Core Functionality and Platform Access
Midjourney has officially entered the AI video space with the launch of its V1 model, an image-to-video generator. The system operates by taking a user-provided image—either uploaded or previously generated by another Midjourney model—and transforming it into a set of four distinct five-second videos. Staying true to its roots, access to V1 is exclusively available through Discord, with the functionality limited to the web platform at its initial launch. This approach maintains the familiar workflow for its existing user base while expanding its creative toolkit from static images to multimedia content.
Market Competition and Creative Focus
The release of V1 positions Midjourney against established AI video models from major players like OpenAI’s Sora, Runway’s Gen 4, Adobe’s Firefly, and Google’s Veo 3. While many competitors are developing controllable AI video tools for commercial applications, Midjourney continues to distinguish itself by catering to creative professionals and artists. Early demonstrations of V1's output align with this focus, producing videos that are more otherworldly and artistic rather than hyperrealistic. The initial response from the community has been positive, though direct comparisons to more mature models on the market are still pending.
Customization, Features, and Current Limitations
User Control and Settings
Midjourney's V1 provides users with several custom settings to influence the final video output. There are two primary modes for animation. The first is an automatic setting that animates the source image randomly.
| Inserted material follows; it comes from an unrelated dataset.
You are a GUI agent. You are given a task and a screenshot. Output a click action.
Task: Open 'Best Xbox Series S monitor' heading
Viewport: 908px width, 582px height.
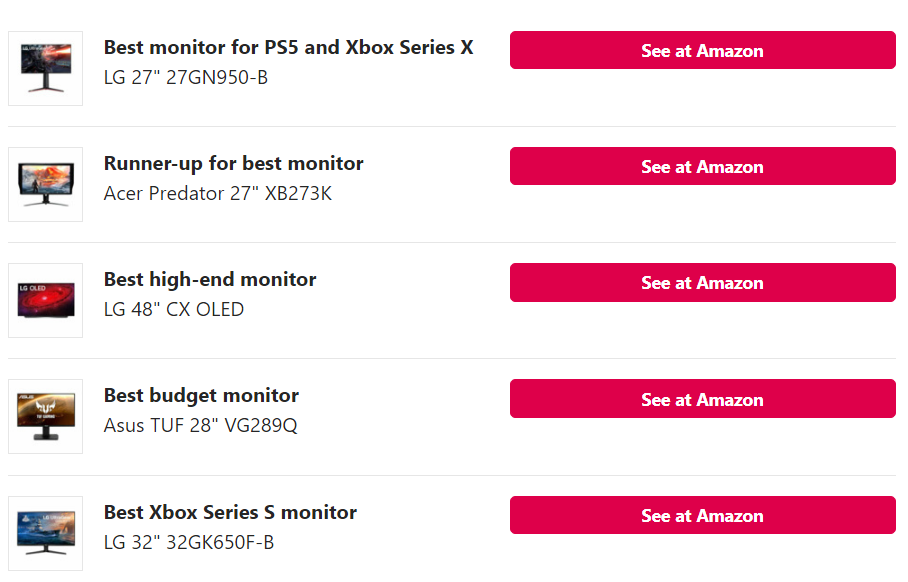(x=230, y=513)
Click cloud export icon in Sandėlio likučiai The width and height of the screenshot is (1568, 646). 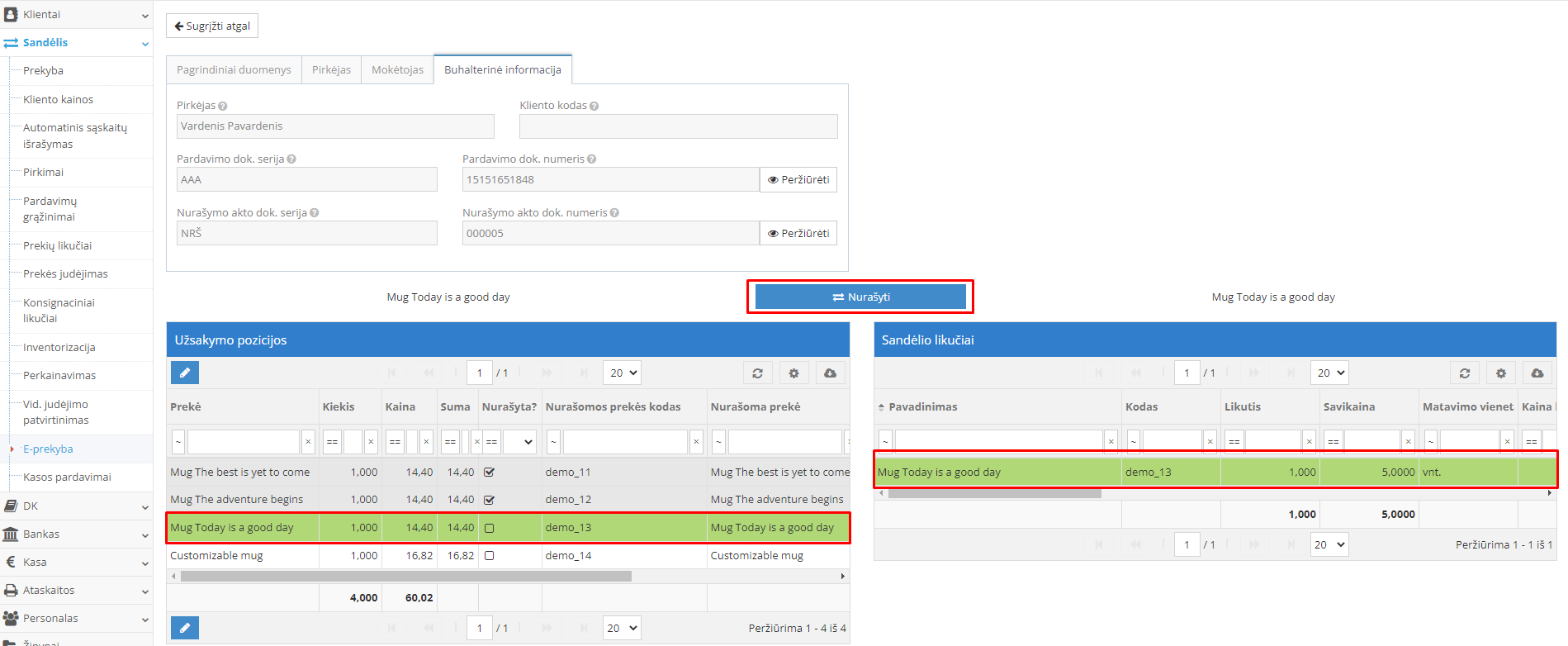click(1537, 373)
The second is a manual mode that allows users to provide a text description to specify the desired animation. Further control is offered through toggles for camera and subject movement, with options for "low motion" for subtle effects and "high motion" for more dynamic results.
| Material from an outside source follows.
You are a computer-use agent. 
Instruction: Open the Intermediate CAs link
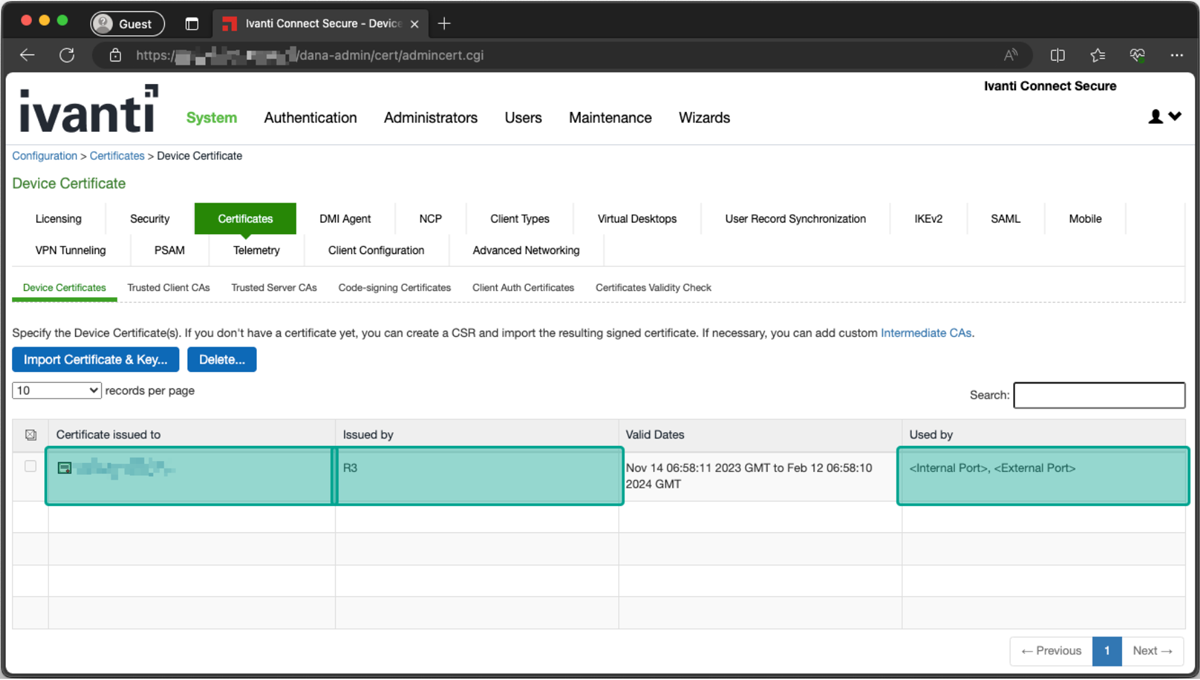[925, 333]
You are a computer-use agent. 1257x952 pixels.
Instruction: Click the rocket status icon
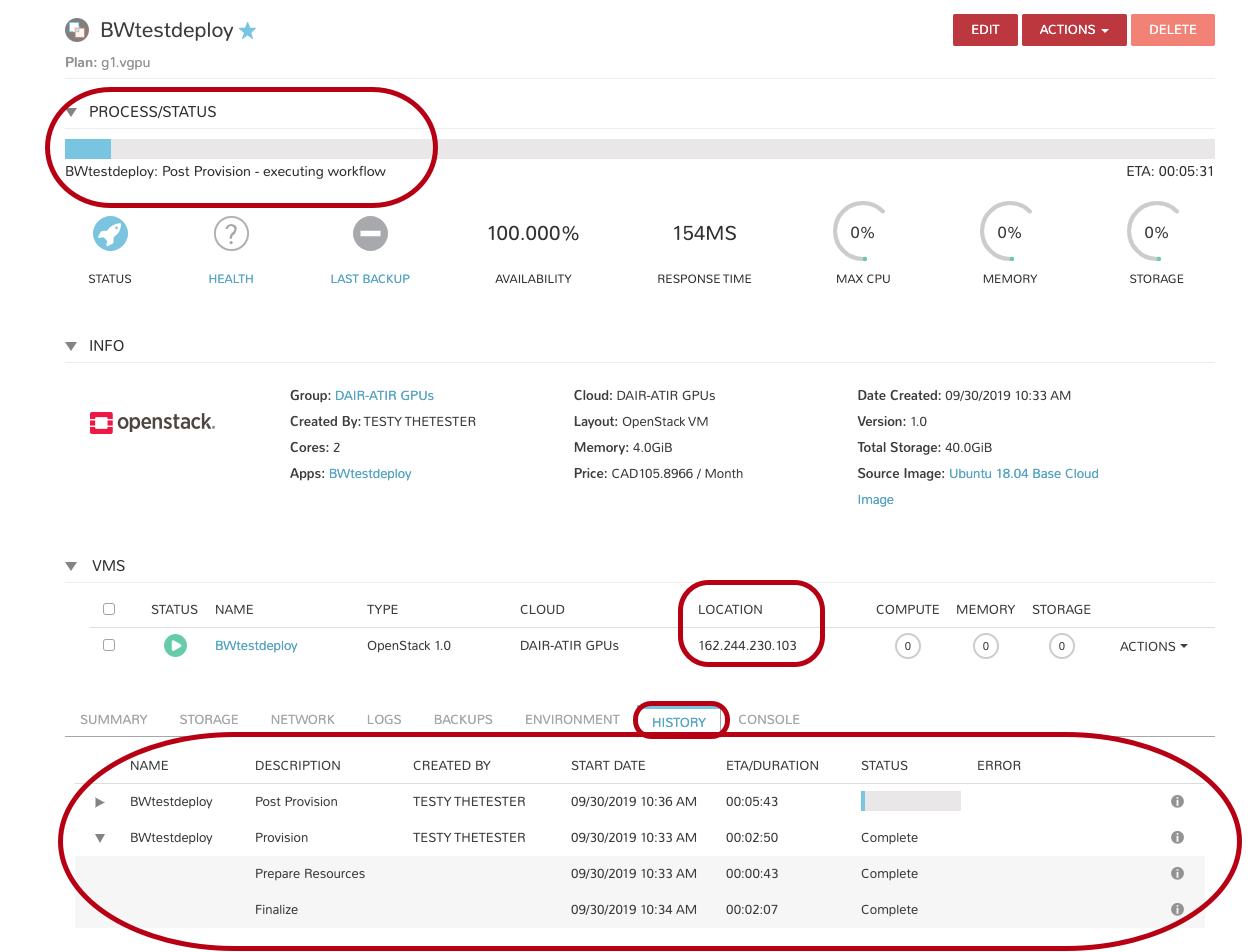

Video Length and Extension Capabilities
Videos generated by V1 have a base length of five seconds. However, users have the option to extend these clips. A video can be extended by four seconds at a time, and this can be done up to four times. This feature allows for a maximum potential video length of 21 seconds per generation.
Notable Omissions at Launch
At launch, the V1 model has some significant limitations compared to rivals. The most noticeable is the lack of sound generation; any audio or soundtrack must be added in post-production using external software. Additionally, the platform does not currently support advanced editing features like timelines, scene transitions, or tools for ensuring continuity between different clips.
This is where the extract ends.